On what did Dr. King base his “leveling” remark? His conclusion was cherry-picked from two out of about a hundred percentage figures in Table 2 (in yellow in the screenshot on the left; you'll need some magnification). Those percentages were not even mentioned in the results, but Dr. King considered them important enough to highlight for the media.
This is a perfect example of the CDC producing data claiming one thing – a “considerable,” “marked,” “rapid,” “doubling” increase in e-cigarette use – then pitching it to the media as something else – a “leveling,” which is “positive.” The agency’s purpose is to disparage a vastly safer cigarette alternative.

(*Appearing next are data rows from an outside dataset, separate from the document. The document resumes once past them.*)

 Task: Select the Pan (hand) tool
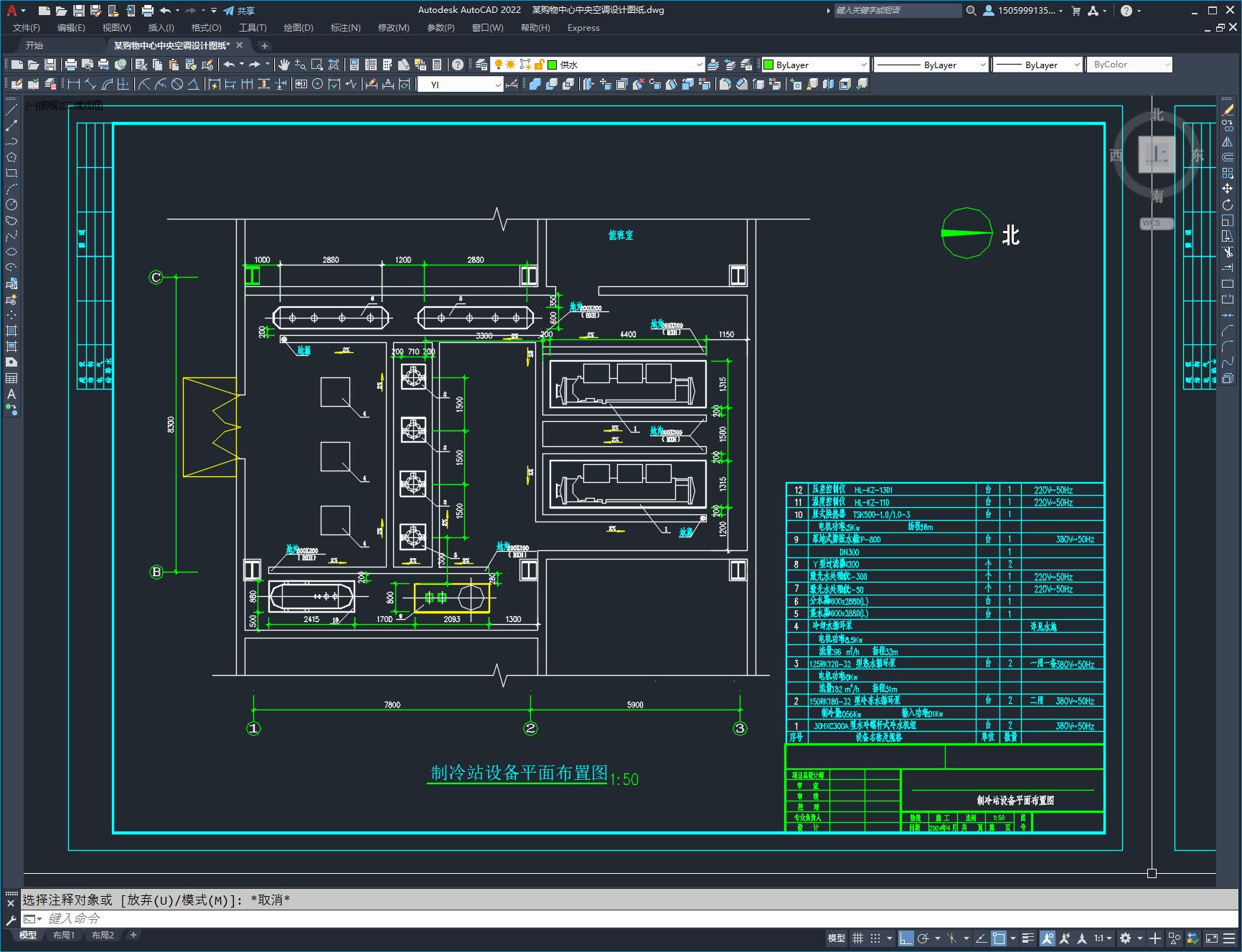coord(284,65)
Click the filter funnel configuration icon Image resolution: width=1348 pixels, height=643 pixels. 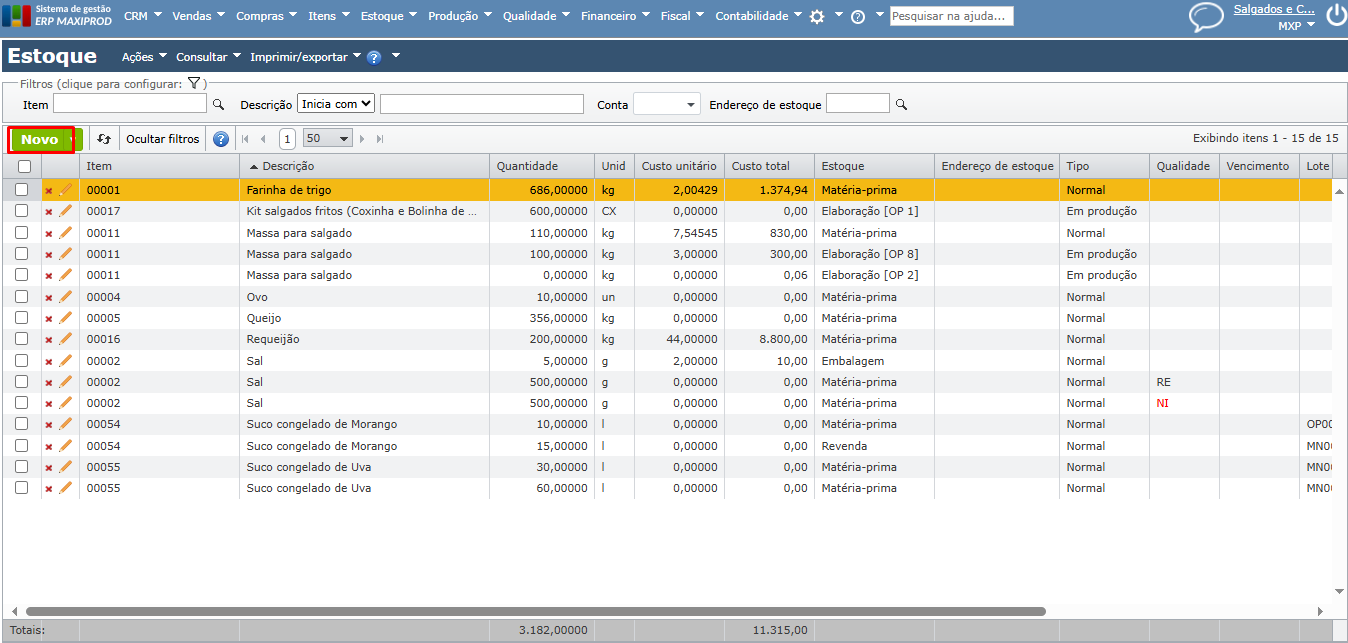194,84
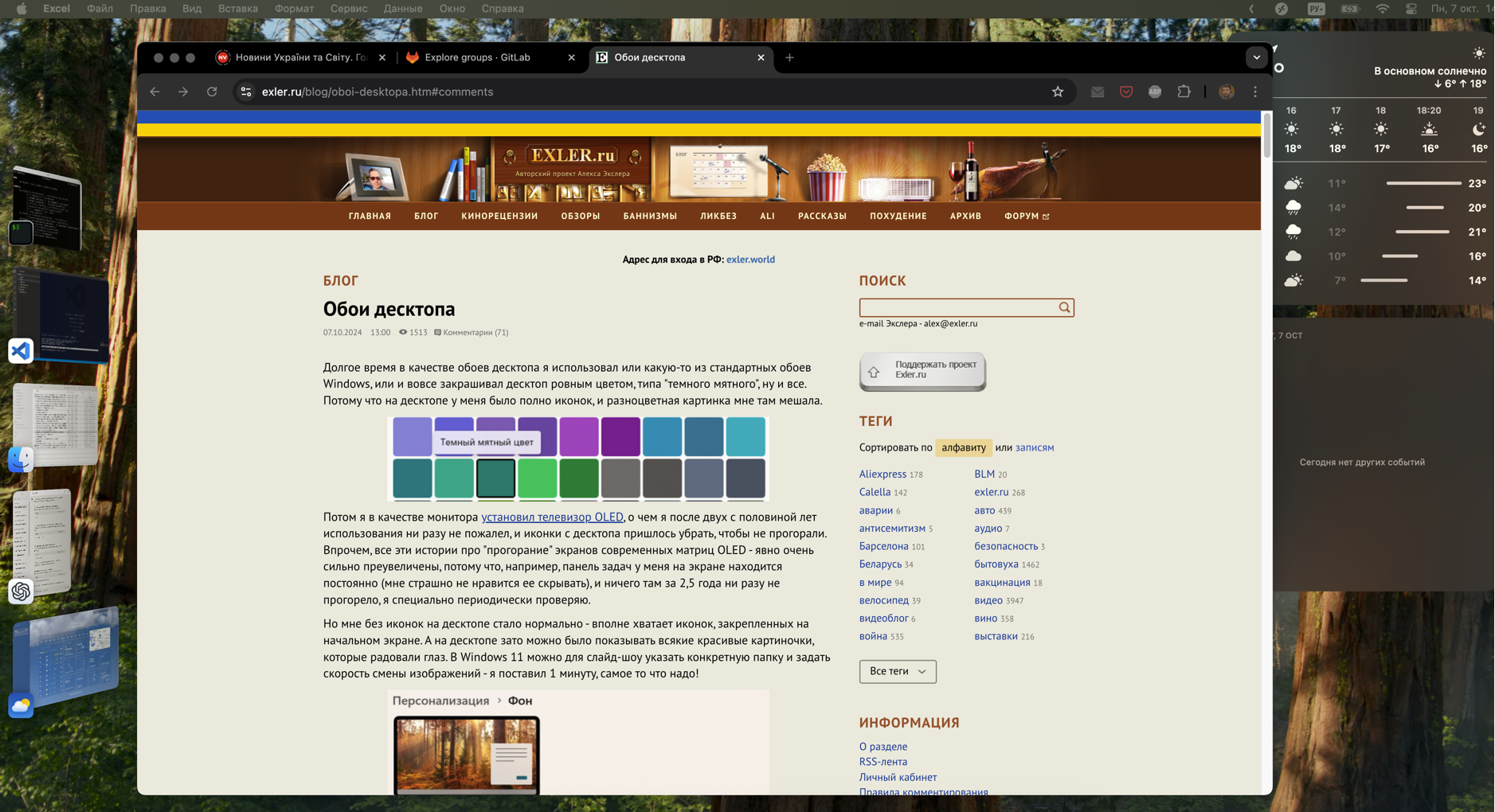Open Visual Studio Code from sidebar
This screenshot has height=812, width=1495.
click(x=21, y=350)
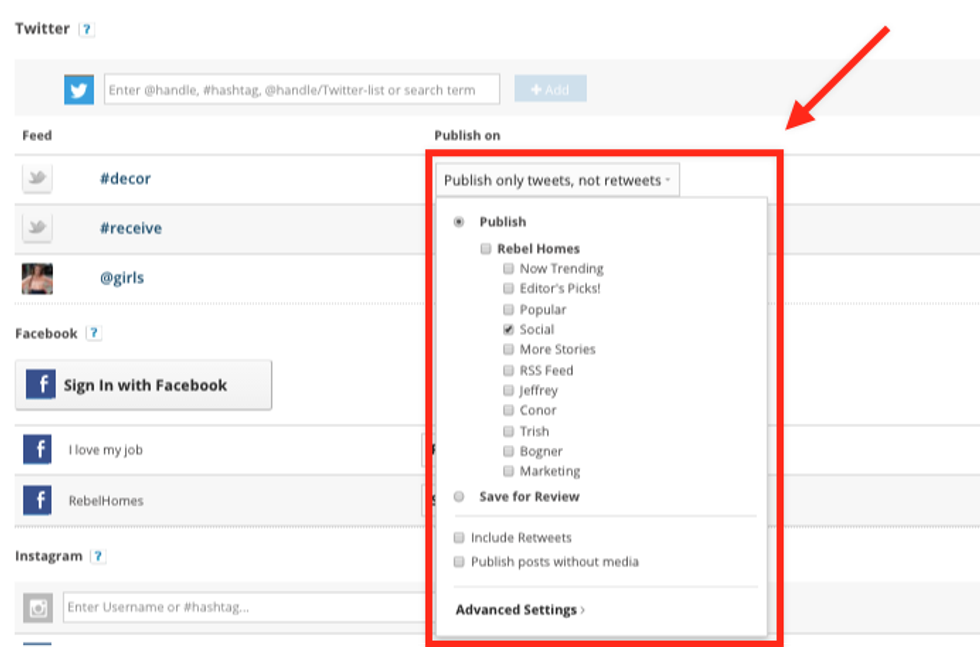This screenshot has height=647, width=980.
Task: Click the Instagram help question mark icon
Action: (x=98, y=557)
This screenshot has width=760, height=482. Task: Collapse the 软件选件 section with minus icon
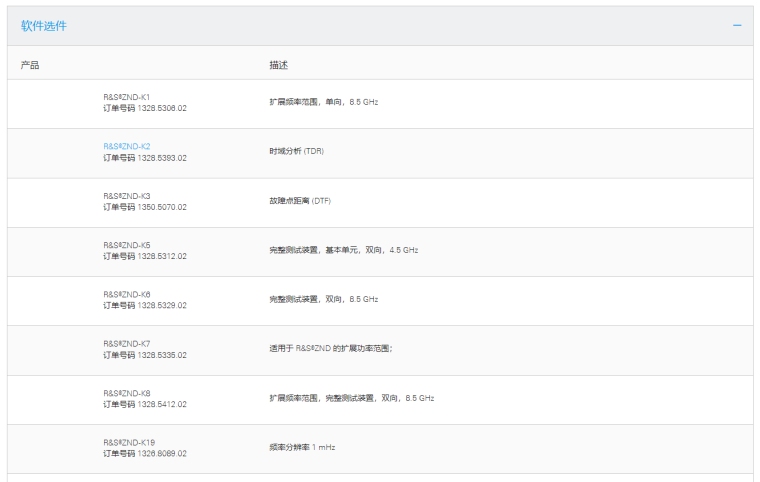[737, 25]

The report contains other examples of distorted logic. A reasonable observation – “The marked increase [in use] among former smokers could be attributable to the use of e-cigarettes for cessation.” – is supported by the fact that ever e-cig use among former smokers increased to 10% in 2013. But King and his coauthors perversely observe that “…the increase could be attributable to new initiation of e-cigarettes among individuals who had successfully quit without previous use of the product, highlighting concerns over the potential for these products to promote relapse to combustible tobacco use.”
In other words, the CDC thinks that e-cigs are a gateway to smoking because they might be corrupting former smokers who had previously been abstinent. As Lewis Carroll wrote, “It sounds uncommon nonsense.”